The challenge is that each individual term - Governance, Risk, and Compliance have got different interpretations across the enterprise. We have IT Governance, Corporate Governance, Business Risk, Strategic Risk, Financial Risk, Operational Risk, IT Risk, Corporate Compliance, Sarbanes-Oxley (SOX) Compliance, Privacy Compliance, and Employment and Labor compliance. The list is endless.
Thus there is a need of a unified GRC strategy that works with multiple roles across the organization—legal, risk, audit, compliance, IT, ethics, finance, lines of business; guides people; standardizes processes; and integrates technology to embed GRC at every organizational level. Following suggests best practices to ensure sound GRC practice in an enterprise:
• User Roles and Access Management
Enforce compliant user provisioning across all systems with integrated user identity and access controls management. Centrally define users and their roles; assign, control, change and revoke access to avoid segregation of duties conflicts. Automate segregation of duties across enterprise applications, custom solutions, and database systems with business-driven rules to prevent unauthorized access to sensitive company and customer information. All users, including privileged users such as administrators, thus have access to only what they need to do their job.
• Data Management
Collaborate and share information, assessments, metrics, risks, investigations and losses across roles Protect information efficiently and prevent fraud by identifying and preventing access and authorization risks in cross-enterprise IT systems. Reduce redundant information silos and overlapping tasks, while utilizing date-effective audit trails that track the "who, what, and when" of changes made to critical business workflows, information, risk-control metrics, work papers, documentation and other evidence.
• Process Control and Management
Provide support to both cross-industry and industry-specific processes. Enable business process control management by leveraging core processes followed across the business and centrally monitoring key controls and data across-enterprise systems. Automate risk-based processes to address risk management, access control, IT controls testing, data monitoring, and reporting.

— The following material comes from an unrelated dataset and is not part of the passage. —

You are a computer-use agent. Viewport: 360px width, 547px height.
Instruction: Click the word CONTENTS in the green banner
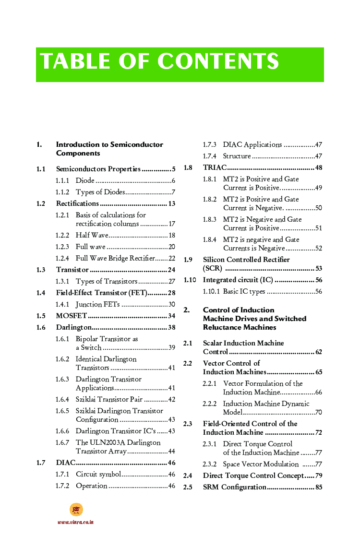click(218, 61)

• Risk-balanced Strategy Management
Assess the value of a new business opportunity with its associated strategic, financial, legal, and compliance risks to optimize resource usage and minimize the market penalties from high-impact events. Establish tolerance thresholds for risks in the context of business operations. Risk based controls across different business process areas ranging from financial; operational to human resources should be introduced.
• Automated Controls Enforcement
Establish an enterprise understanding of risk with a standardized and automated process to identify, track, assess, and treat risks. Highlight key risk and performance indicators with the help of executive-level dashboards and dynamic drill-down reporting.
Minimize fraud risk with continuous monitoring and automated enforcement of best-practice configuration policies. Enforce comprehensive and automated controls for applications and technologies (all middleware, and database). Determine root causes and accountability for risk by tracking personnel ownership. Route alerts and notifications to concerned personnel/ IT managers for appropriate action.
• Enterprise Performance Management
Set organizational goals and objectives, all this while allowing separate lines of business within the organization to address the distinct risk and compliance requirements within their sphere. Maintain a fine balance between the autonomous and related functions which business units undertake.